• **Task prompt**: Check every line of the entries below for "agent", and copy the lines that have it.

• **Data supplied**:

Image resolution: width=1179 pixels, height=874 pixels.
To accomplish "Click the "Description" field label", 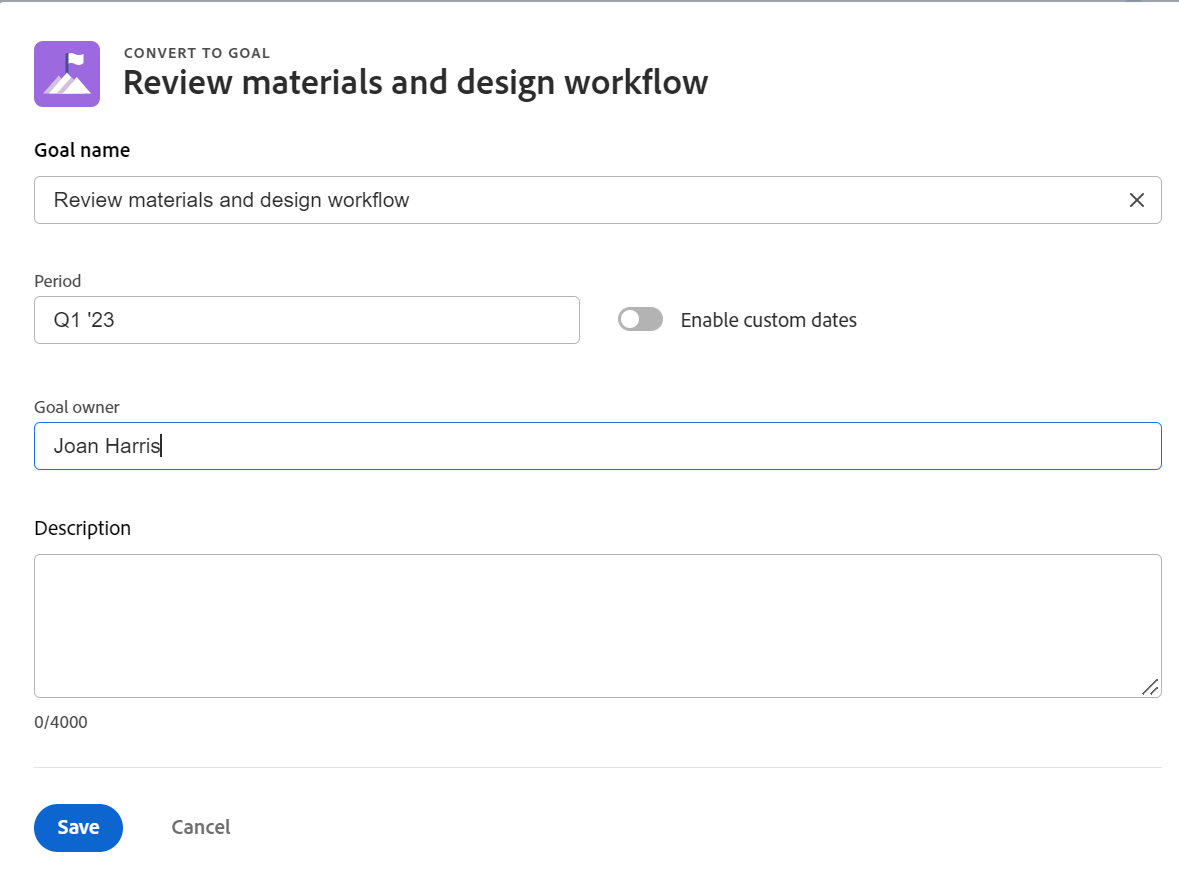I will click(82, 528).
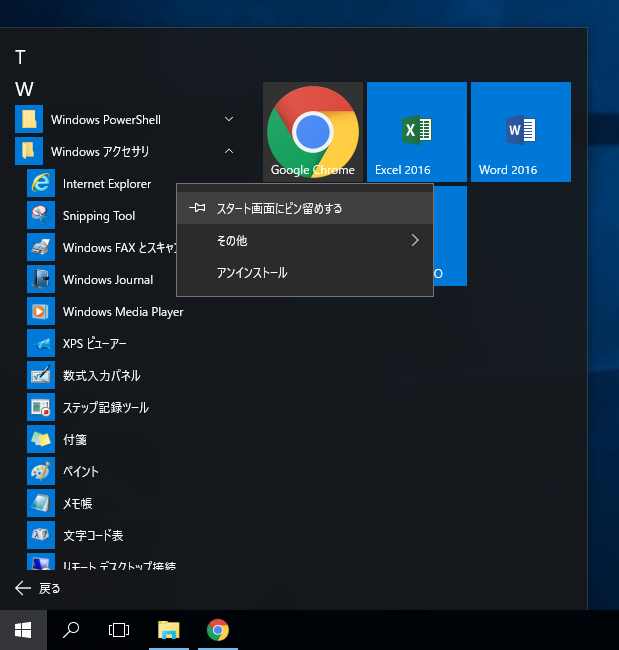
Task: Click the Windows Start button
Action: [23, 630]
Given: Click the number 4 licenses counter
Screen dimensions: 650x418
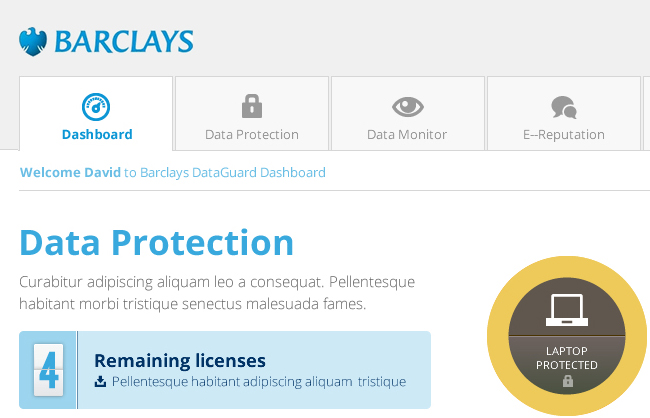Looking at the screenshot, I should (48, 370).
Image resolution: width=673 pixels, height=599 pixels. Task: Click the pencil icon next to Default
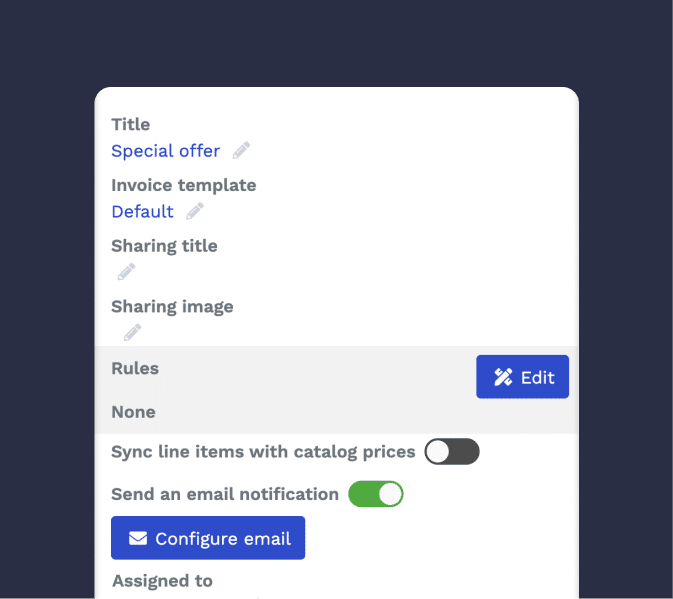[194, 211]
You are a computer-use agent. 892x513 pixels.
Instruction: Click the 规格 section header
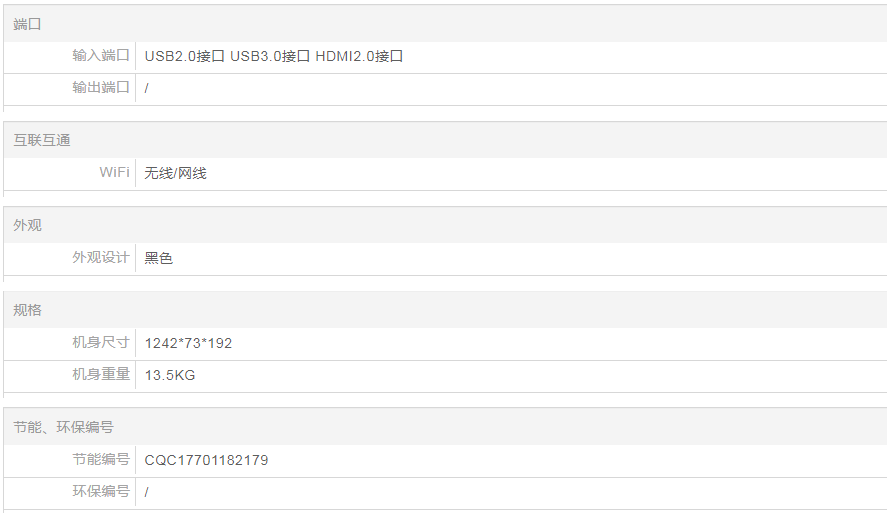(x=28, y=310)
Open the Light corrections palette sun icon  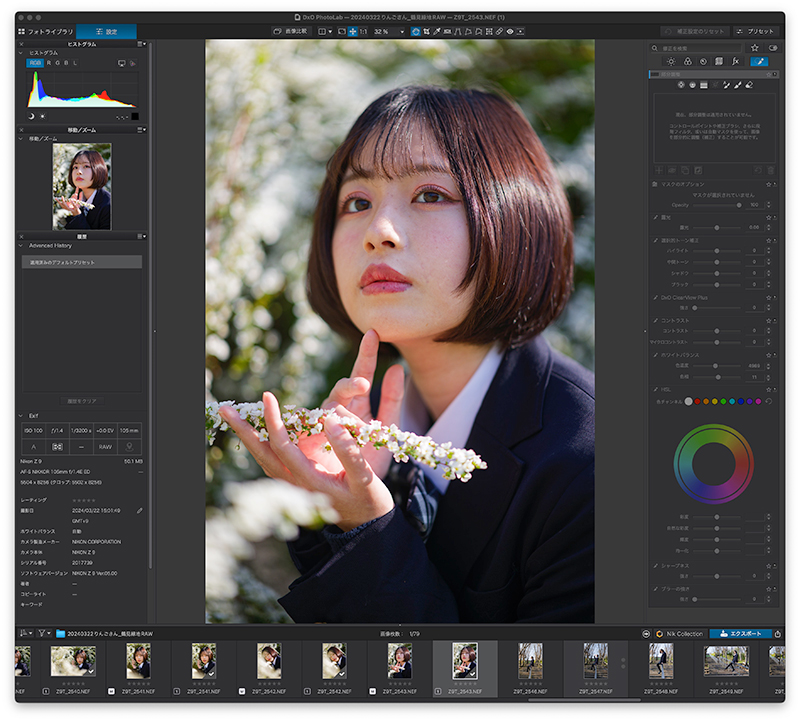pos(671,62)
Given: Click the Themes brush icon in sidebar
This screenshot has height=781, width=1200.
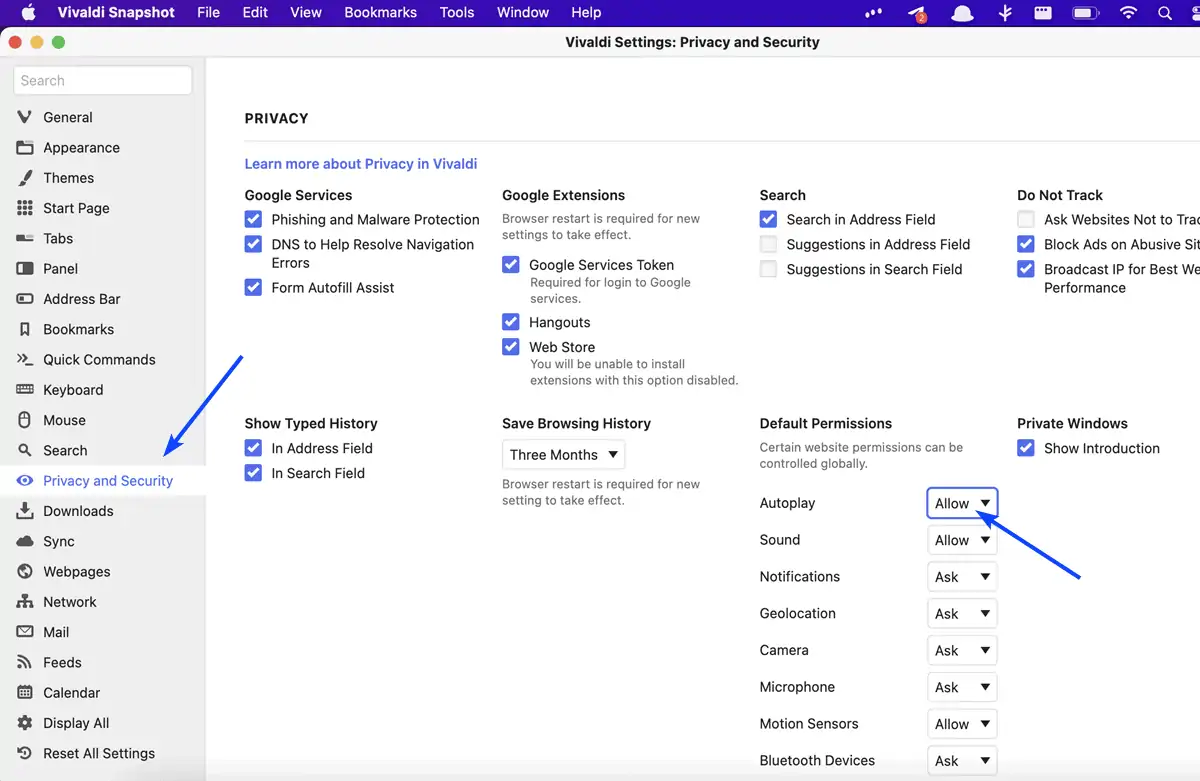Looking at the screenshot, I should pos(25,178).
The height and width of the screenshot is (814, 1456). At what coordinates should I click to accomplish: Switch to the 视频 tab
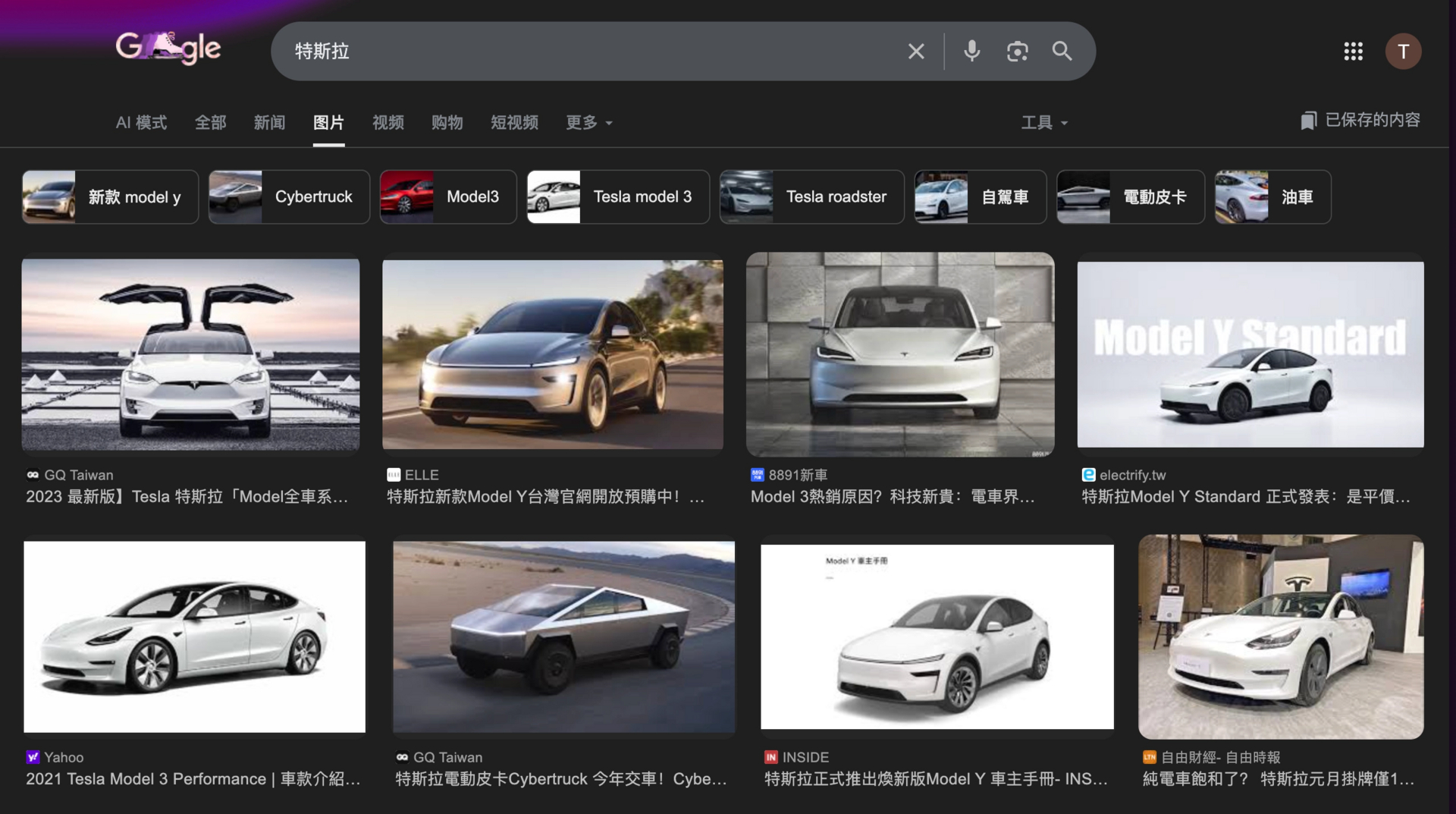[388, 123]

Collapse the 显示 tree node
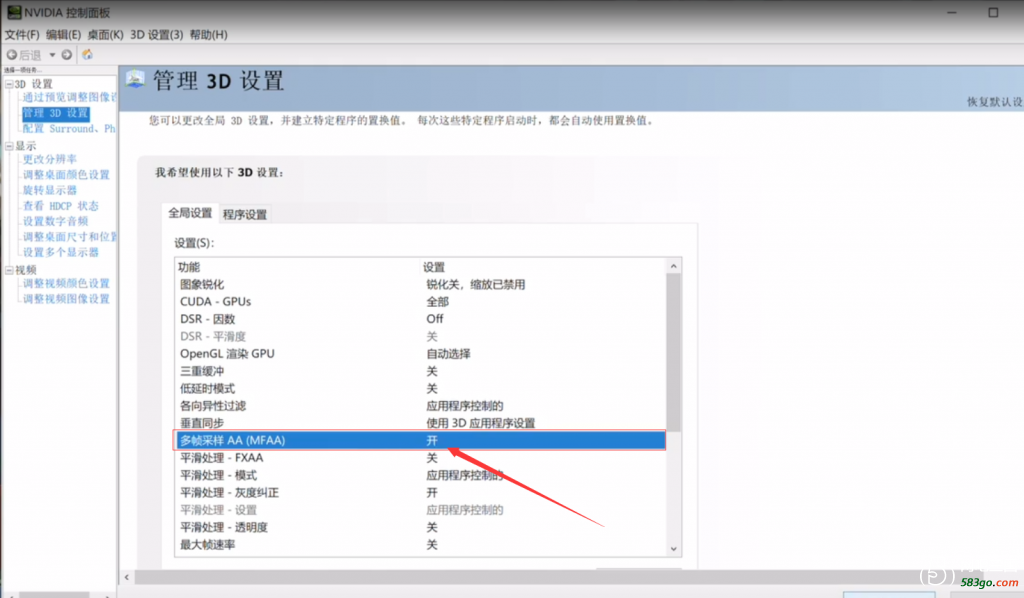(x=9, y=145)
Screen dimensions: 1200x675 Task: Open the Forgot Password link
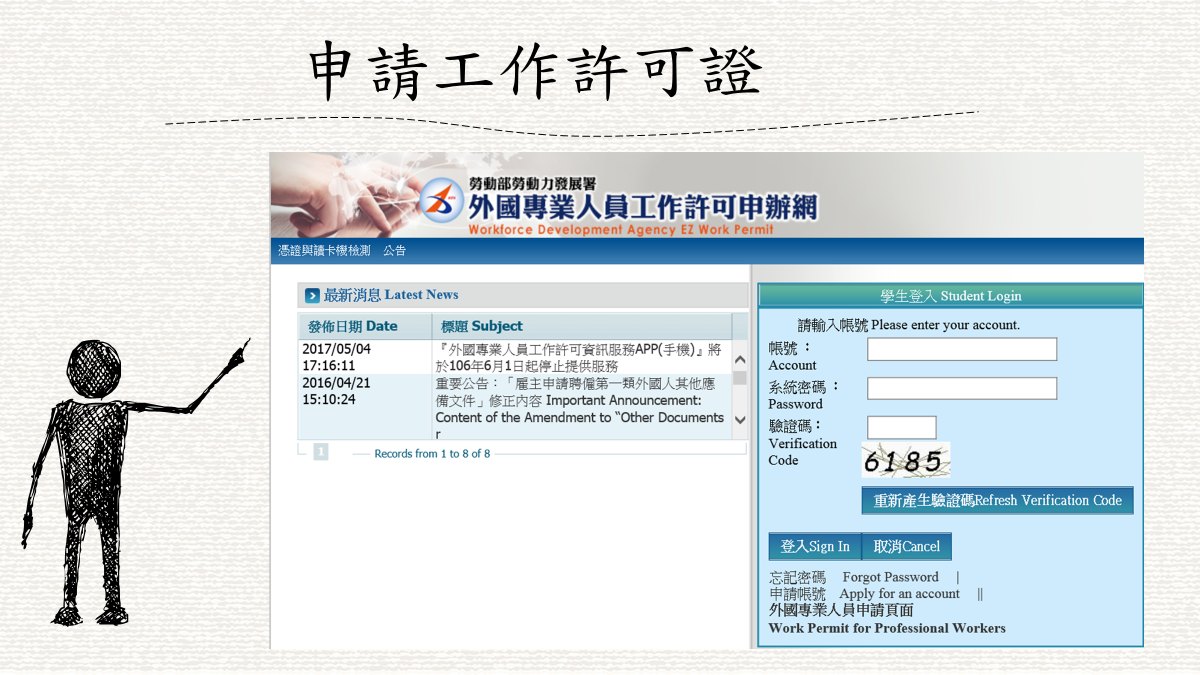(x=891, y=577)
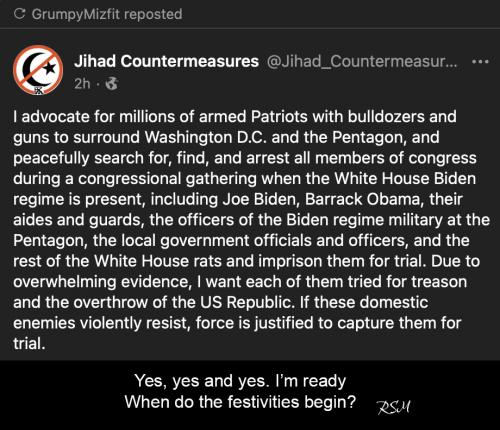Screen dimensions: 500x430
Task: Open the Jihad Countermeasures profile avatar
Action: click(x=38, y=70)
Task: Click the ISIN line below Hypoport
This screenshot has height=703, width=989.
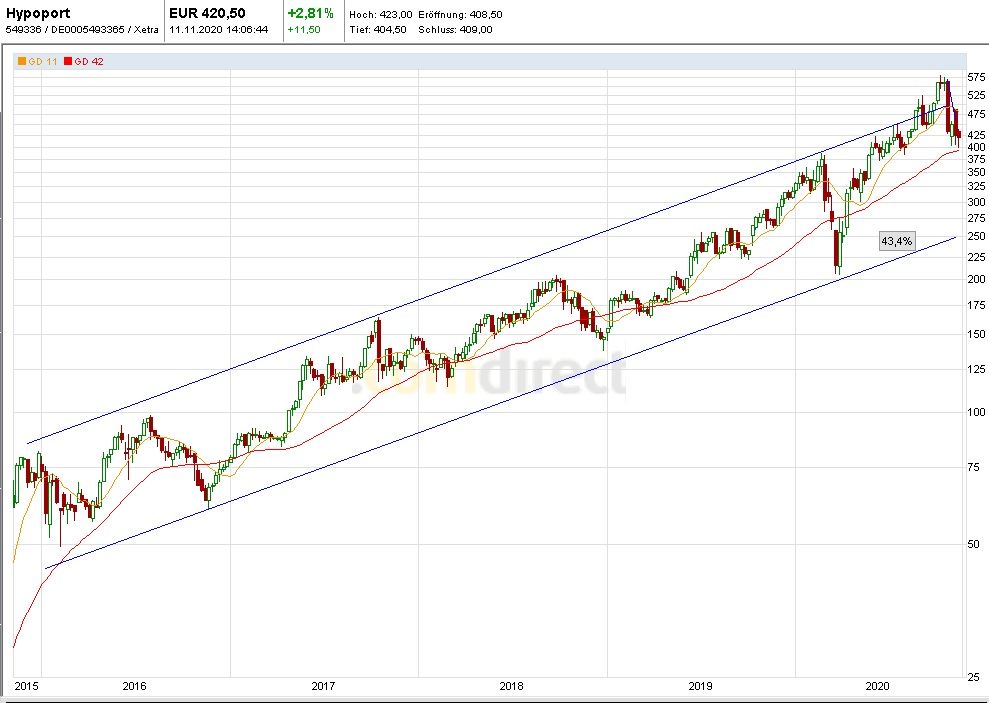Action: [68, 30]
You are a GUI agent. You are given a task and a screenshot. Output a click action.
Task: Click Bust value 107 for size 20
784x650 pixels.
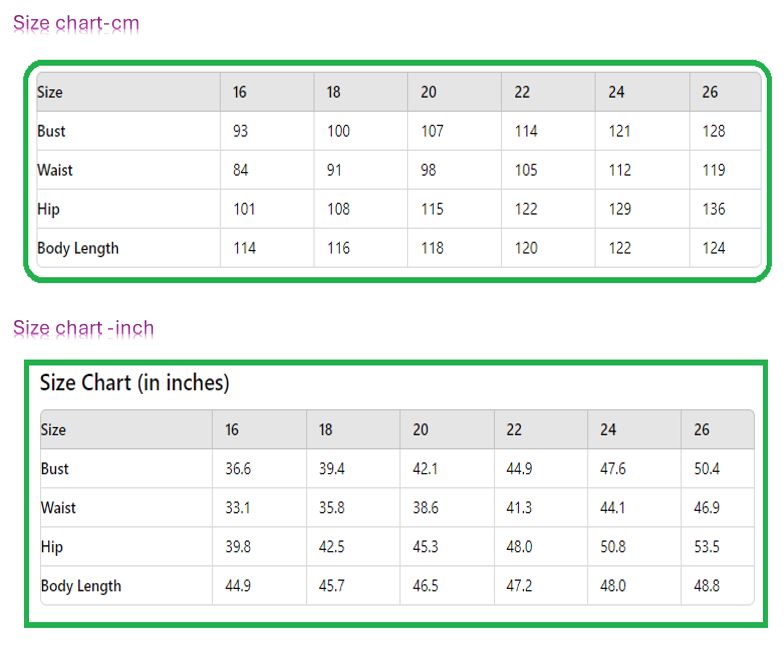pos(432,131)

• **Result of the exercise**:
You are a computer-use agent. 892x513 pixels.
You are a GUI agent. You are given a task and a screenshot. Output a click action.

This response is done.